Delicate, painterly touches distinguished Gabriel's set. Using Indian violinist Shankar and N'Dour as part of his backing ensemble, Gabriel managed to make his songs - familiar art-rock epics such as 'In Your Eyes' and 'Shock the Monkey', and the instrumental Of These, Hope', from Gabriel's sound track to 'The Last Temptation of Christ' - ring with the push-pull of inner-band communication and the freshness of discovery, as musicians from various nationalities exchanged musical ideas.Anchoring the conversation was the impeccably minimalist drummer Manu Katché, whose straightforward timekeeping suggested a rainbow of polyrhythm.
Particularly evocative was 'Games Without Frontiers', a song Gabriel dedicated to the "45,000 unnecessary casualties in Nicaragua," which found the singer doing a military goose step across the stage, and a throbbing, seven-minute version of Biko that was laced with violin and synthesized bagpipes. This song evolved into a massive sing-along and closed Gabriel's set, which was perhaps the most musical of any throughout the day. Springsteen opened with 'Born in the USA', and followed that anthem with another, more personal one - 'The Promised Land'. Clearly the crowd's favorite, Springsteen and the E Street Band needed little warm-up to reach full throttle. Powered by the bone-penetrating snare drum backbeat of Max Weinberg and the equally direct bass of Garry Tallent, Springsteen's outfit stirred up elementally simple rock and roll with few frills and the propulsive motion of a hurtling train. 'Cover Me', which featured the horn section Springsteen used on the 'Tunnel of Love' tour, was an all-stops-out showcase for Springsteen's jagged - and relentless - vocal energy.
If some of the sets seemed thick with significance - Sting seriously stretched the message of 'If You Love Someone, Set Them Free' by dedicating it to Nelson Mandela and those jailed in South Africa - Springsteen's performance was a rollicking party, an object lesson in the power of pure rock and roll. The hammerlocking grooves of Springsteen warhorses 'Cadillac Ranch', 'Born in the USA', and 'Born to Run' were spelled by a few glimpses from the notably suite-like 'Jungleland', one of the show's hands- down highlights, and another narrative epic, 'Thunder Road'.

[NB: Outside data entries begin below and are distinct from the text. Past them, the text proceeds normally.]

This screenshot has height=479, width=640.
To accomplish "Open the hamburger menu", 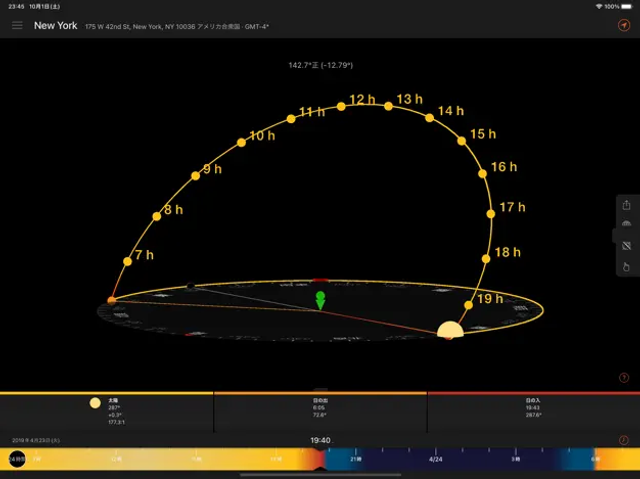I will 17,25.
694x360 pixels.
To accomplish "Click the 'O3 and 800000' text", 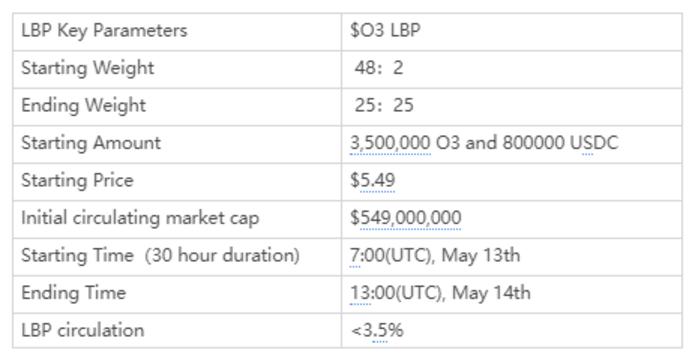I will 501,143.
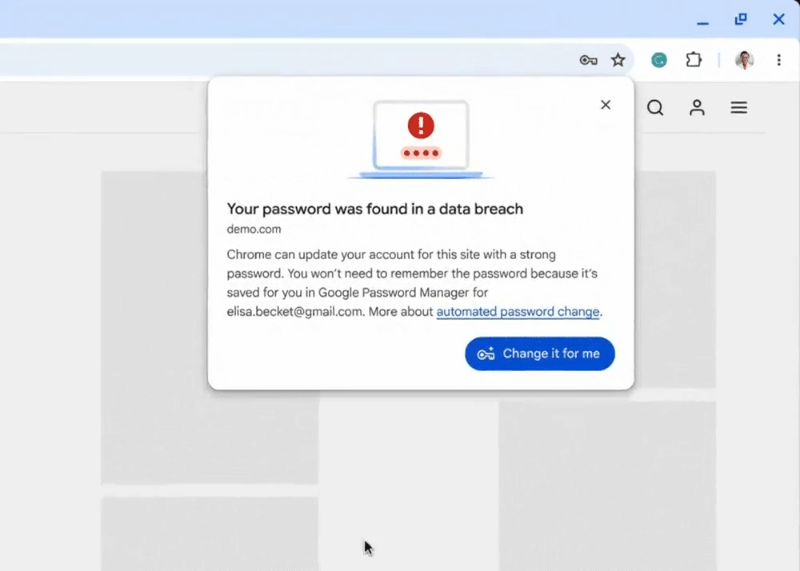Image resolution: width=800 pixels, height=571 pixels.
Task: Click the demo.com site label
Action: tap(254, 229)
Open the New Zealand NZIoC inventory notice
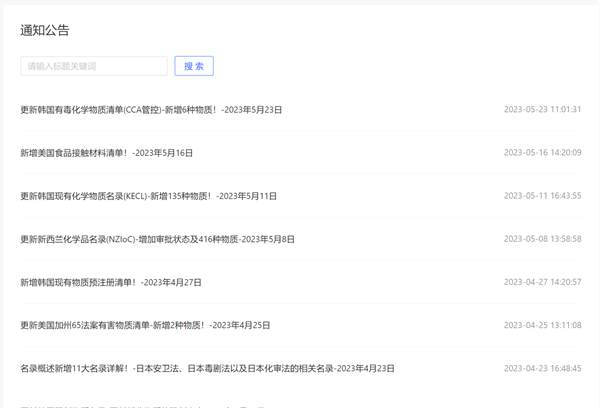600x408 pixels. click(157, 239)
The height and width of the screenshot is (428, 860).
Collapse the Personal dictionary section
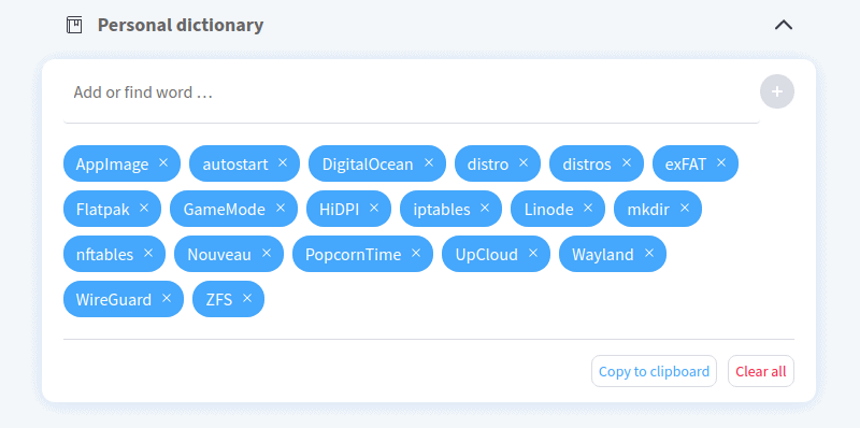[783, 25]
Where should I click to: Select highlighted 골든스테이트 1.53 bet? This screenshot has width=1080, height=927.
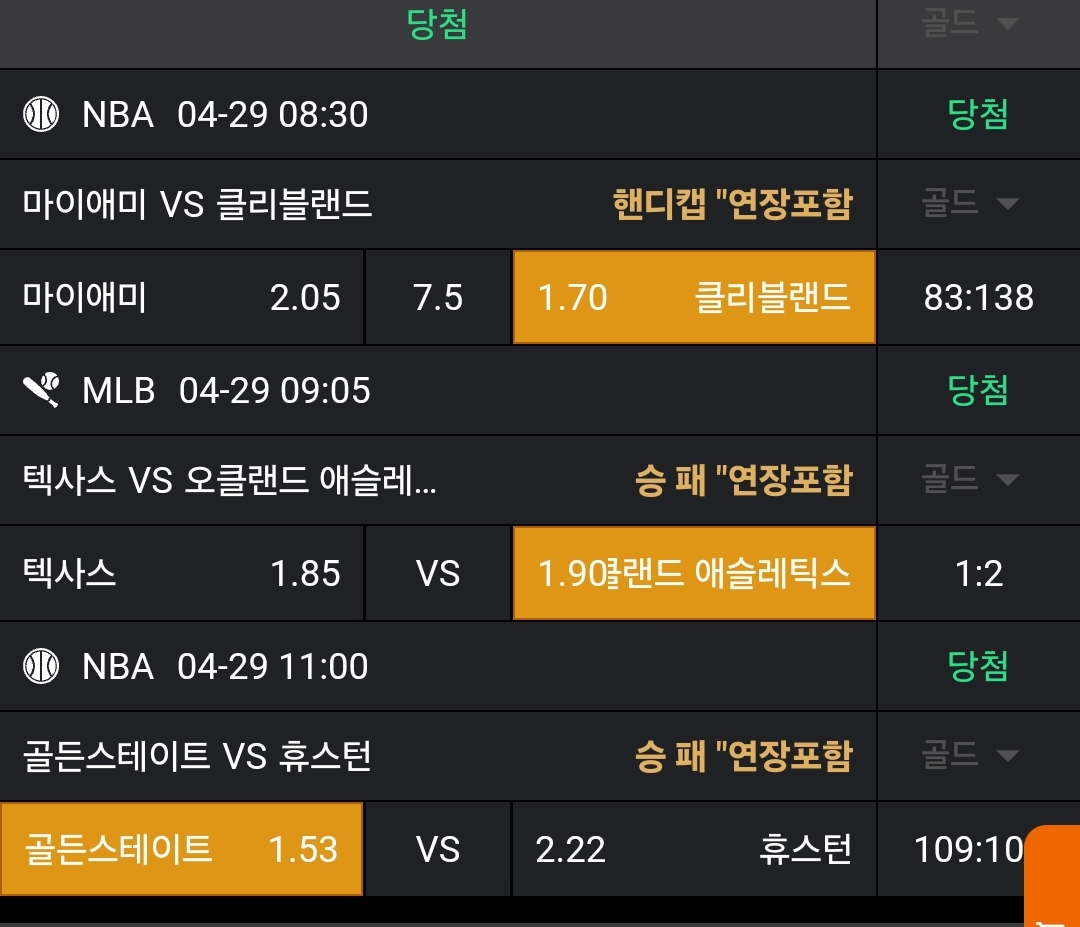click(x=181, y=850)
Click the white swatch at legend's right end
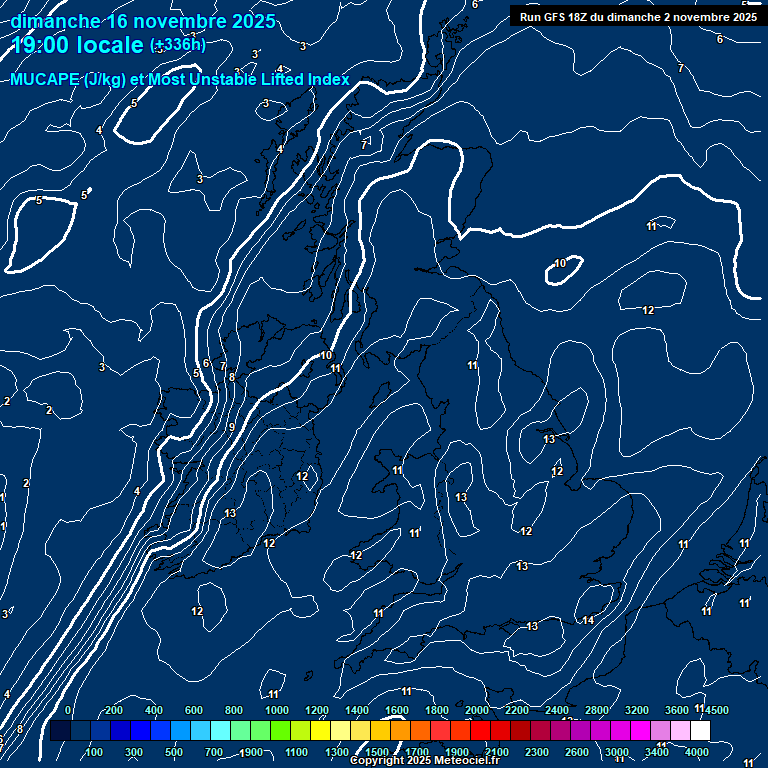 [700, 732]
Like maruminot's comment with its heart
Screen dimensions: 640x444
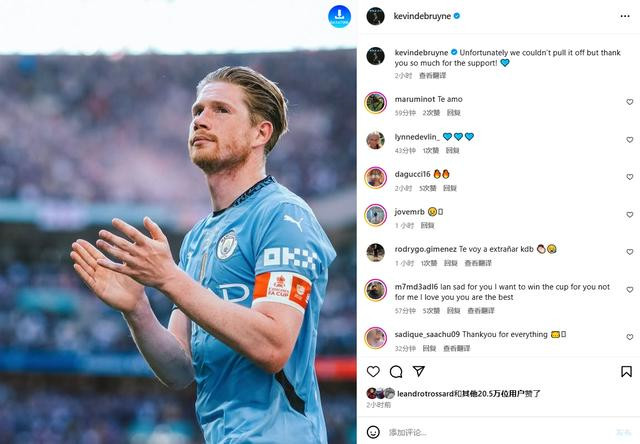[x=629, y=102]
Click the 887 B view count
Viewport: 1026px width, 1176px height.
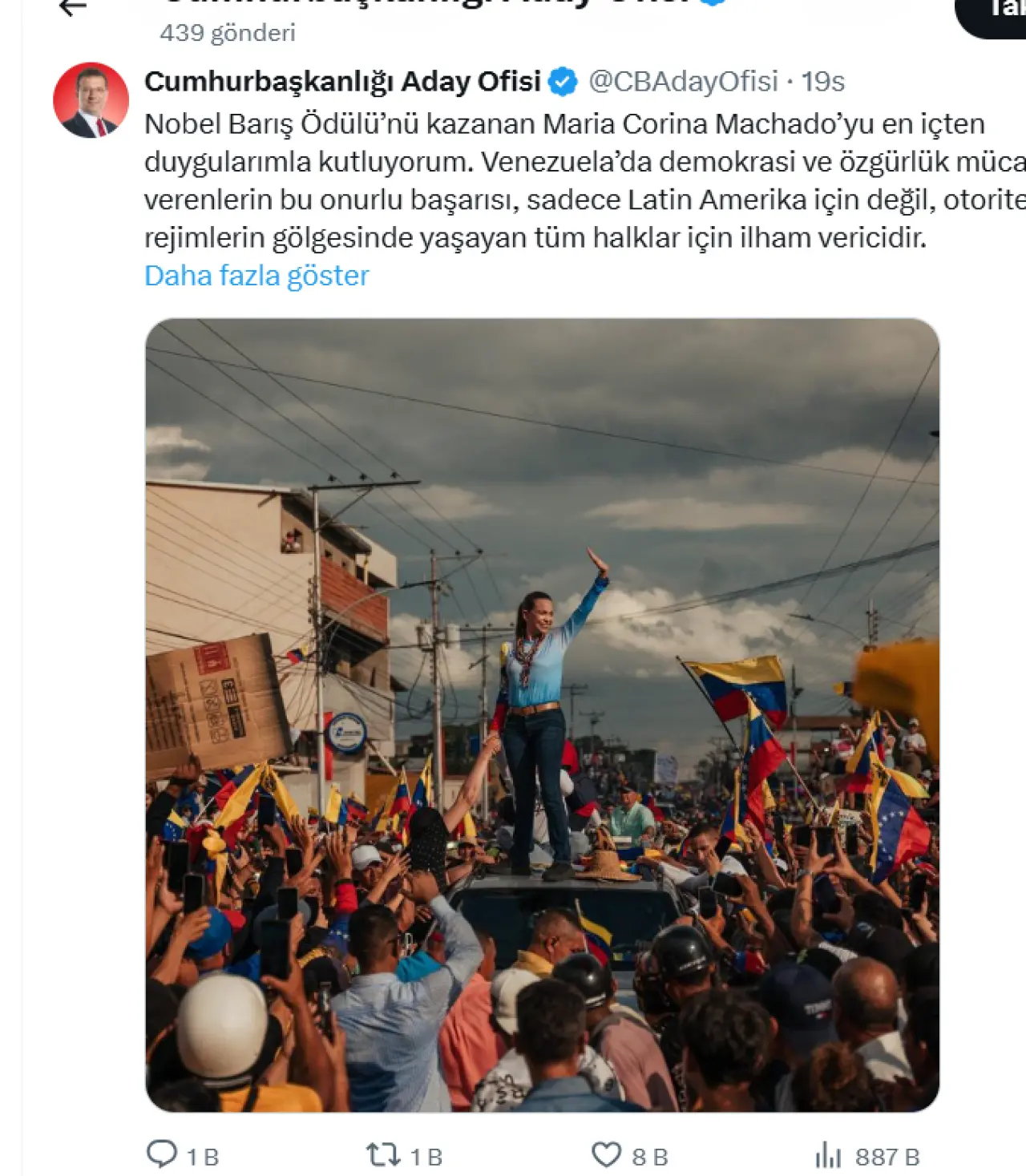[x=887, y=1158]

Springsteen seemed to be the most apt at leading whole-stadium sing-alongs. Among the 12-song set's most memorable: 'My Hometown', 'Glory Days', and 'Born to Run'.
The show began, 10 minutes early, with the principals taking turns on the Bob Marley rebel yell, 'Get Up, Stand Up', which also introduced Baez. As she did for the American edition of Live Aid in 1985, Baez opened the show. This time, she started with the gospel standard 'Oh, Freedom', and delved immediately into John Lennon's 'Imagine', and the Beatles' 'Let It Be', neither of which seemed to rally the still-gathering crowd. The show ended more than seven hours later with the same all-star cast that started it.
Supported by the E Street Band, the group embellished Springsteen's arrangement of Bob Dylan's 'Chimes of Freedom', with frequent changes in the lead vocal roles. That was followed by a similarly structured reprise of 'Get Up, Stand Up'.